Make group names case-insensitive

Reviewed-by: Tim Hudson <tjh@openssl.org>
Reviewed-by: Paul Dale <ppzgs1@gmail.com>
Reviewed-by: Saša Nedvědický <sashan@openssl.org>
(Merged from https://github.com/openssl/openssl/pull/26991)

doc/man3/SSL_CONF_cmd.pod

@@ -164,7 +164,7 @@ registry.
 For some groups, OpenSSL supports additional aliases.
 Such an alias could be a B<NIST> name (e.g. B<P-256>), an OpenSSL OID name
 (e.g. B<prime256v1>), or some other commonly used name.
-Group names are case sensitive.
+Group names are case-insensitive in OpenSSL 3.5 and later.
 The list should be in order of preference with the most preferred group first.
 
 The first group listed will also be used for the B<key_share> sent by a client
@@ -200,8 +200,17 @@ This is a synonym for the B<-groups> command.
 
 =item B<-named_curve> I<curve>
 
-This sets the temporary curve used for ephemeral ECDH modes. Only used
-by servers.
+This sets the temporary curve used for ephemeral ECDH modes.
+This is only applicable in TLS 1.0 and 1.1, and should not be used with later
+protocol versions.
+
+The I<curve> argument is a curve name or the special value B<auto> which
+picks an appropriate curve based on client and server preferences. The
+curve can be either the B<NIST> name (e.g. B<P-256>) or an OpenSSL OID name
+(e.g. B<prime256v1>).
+Even with TLS 1.0 and 1.1, the default value of C<auto> is strongly recommended
+over choosing a specific curve.
+Curve names are case-insensitive in OpenSSL 3.5 and later.
 
 =item B<-tx_cert_comp>
 
@@ -221,11 +230,6 @@ Disables support for receiving TLSv1.3 compressed certificates.
 
 =item B<-comp>
 
-The B<groups> argument is a curve name or the special value B<auto> which
-picks an appropriate curve based on client and server preferences. The
-curve can be either the B<NIST> name (e.g. B<P-256>) or an OpenSSL OID name
-(e.g. B<prime256v1>).
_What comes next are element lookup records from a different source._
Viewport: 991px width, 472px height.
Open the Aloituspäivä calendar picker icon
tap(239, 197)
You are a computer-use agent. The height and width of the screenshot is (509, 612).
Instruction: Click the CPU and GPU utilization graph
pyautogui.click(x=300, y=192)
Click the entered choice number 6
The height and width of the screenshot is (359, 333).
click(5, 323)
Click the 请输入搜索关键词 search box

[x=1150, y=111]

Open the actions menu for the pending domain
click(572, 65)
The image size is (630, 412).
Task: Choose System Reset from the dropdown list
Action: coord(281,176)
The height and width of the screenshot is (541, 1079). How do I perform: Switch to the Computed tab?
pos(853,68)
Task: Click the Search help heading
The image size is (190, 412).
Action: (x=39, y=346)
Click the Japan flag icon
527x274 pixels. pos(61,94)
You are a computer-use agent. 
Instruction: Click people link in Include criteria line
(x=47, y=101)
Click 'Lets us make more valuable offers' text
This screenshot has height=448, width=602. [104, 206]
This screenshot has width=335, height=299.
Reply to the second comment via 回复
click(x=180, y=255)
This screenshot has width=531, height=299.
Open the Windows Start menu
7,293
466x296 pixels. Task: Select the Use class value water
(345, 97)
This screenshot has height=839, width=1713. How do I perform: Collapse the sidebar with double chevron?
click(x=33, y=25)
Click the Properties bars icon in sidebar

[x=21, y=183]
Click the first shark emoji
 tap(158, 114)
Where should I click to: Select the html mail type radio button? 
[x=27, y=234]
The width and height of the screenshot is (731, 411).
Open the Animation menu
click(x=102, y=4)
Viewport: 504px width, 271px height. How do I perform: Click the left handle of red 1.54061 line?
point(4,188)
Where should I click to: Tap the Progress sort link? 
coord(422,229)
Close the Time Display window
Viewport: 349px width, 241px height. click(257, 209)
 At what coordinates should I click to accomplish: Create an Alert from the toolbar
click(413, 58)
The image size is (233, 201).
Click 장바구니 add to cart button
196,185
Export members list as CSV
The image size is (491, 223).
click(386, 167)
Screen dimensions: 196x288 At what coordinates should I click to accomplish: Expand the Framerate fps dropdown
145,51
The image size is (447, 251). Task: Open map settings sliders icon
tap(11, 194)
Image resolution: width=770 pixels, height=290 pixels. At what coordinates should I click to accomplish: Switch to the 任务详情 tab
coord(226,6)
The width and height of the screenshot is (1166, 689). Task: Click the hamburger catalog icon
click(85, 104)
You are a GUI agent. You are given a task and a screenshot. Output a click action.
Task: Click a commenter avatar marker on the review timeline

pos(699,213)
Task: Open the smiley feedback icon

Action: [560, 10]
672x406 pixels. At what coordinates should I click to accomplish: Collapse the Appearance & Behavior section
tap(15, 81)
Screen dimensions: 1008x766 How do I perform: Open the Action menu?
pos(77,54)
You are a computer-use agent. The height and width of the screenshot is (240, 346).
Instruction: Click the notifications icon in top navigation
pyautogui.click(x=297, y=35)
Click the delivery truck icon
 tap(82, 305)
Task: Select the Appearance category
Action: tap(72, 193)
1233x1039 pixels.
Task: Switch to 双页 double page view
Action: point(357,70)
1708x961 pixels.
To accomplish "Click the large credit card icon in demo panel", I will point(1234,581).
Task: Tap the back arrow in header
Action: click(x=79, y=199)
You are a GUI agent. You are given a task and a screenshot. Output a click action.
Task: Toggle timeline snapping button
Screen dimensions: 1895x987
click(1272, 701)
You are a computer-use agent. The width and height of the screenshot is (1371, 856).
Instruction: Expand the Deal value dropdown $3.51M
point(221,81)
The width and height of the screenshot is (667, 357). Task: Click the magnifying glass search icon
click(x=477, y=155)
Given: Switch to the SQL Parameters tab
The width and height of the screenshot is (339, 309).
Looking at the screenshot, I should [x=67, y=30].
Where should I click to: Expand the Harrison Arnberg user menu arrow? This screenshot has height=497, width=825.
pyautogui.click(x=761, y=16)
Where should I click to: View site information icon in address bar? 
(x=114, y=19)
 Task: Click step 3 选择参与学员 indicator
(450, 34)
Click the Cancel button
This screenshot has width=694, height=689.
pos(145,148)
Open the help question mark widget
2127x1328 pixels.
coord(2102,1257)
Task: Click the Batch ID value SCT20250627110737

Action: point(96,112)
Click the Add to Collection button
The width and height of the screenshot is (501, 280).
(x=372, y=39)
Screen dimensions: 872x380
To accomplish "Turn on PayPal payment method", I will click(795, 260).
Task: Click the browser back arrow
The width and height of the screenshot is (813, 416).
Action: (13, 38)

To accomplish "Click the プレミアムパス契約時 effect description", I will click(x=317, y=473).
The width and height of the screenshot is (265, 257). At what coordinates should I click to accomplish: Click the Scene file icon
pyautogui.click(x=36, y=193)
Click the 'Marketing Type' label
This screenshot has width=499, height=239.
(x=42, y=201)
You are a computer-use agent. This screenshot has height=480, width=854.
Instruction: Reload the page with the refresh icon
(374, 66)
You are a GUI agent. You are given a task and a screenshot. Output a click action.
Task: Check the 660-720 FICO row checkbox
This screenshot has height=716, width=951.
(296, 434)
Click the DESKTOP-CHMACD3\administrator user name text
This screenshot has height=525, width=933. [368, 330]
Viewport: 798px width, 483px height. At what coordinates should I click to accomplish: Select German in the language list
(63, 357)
Curve names are case sensitive.
-
 =item B<-cipher> I<ciphers>
 
 Sets the TLSv1.2 and below ciphersuite list to B<ciphers>. This list will be
@@ -461,7 +465,7 @@ registry.
 For some groups, OpenSSL supports additional aliases.
 Such an alias could be a B<NIST> name (e.g. B<P-256>), an OpenSSL OID name
 (e.g. B<prime256v1>), or some other commonly used name.
-Group names are case sensitive.
+Group names are case-insensitive in OpenSSL 3.5 and later.
 The list should be in order of preference with the most preferred group first.
 
 The commands below list the available groups for TLS 1.2 and TLS 1.3,
@@ -860,8 +864,8 @@ B<MLKEM512>, B<MLKEM768> and B<MLKEM1024> TLS groups.
 These are based on the underlying B<ML-KEM-512>, B<ML-KEM-768> and
 B<ML-KEM-1024> algorithms from FIPS 203.
 
-OpenSSL 3.5 also introduces support for three I<hybrid> ECDH PQ key exchange
-TLS I<groups>: B<X25519MLKEM768>, B<SecP256r1MLKEM768> and
+OpenSSL 3.5 also introduces support for three B<hybrid> ECDH PQ key exchange
+TLS groups: B<X25519MLKEM768>, B<SecP256r1MLKEM768> and
 B<SecP384r1MLKEM1024>.
 They offer CPU performance comparable to the associated ECDH group, though at
 the cost of significantly larger key exchange messages.
@@ -871,6 +875,8 @@ group.
 Also its key exchange messages at close to 1700 bytes are larger than the
 roughly 1200 bytes for the first two groups.
 
+As of OpenSSL 3.5 key exchange group names are case-insensitive.
+
 =head1 COPYRIGHT
 
 Copyright 2012-2024 The OpenSSL Project Authors. All Rights Reserved.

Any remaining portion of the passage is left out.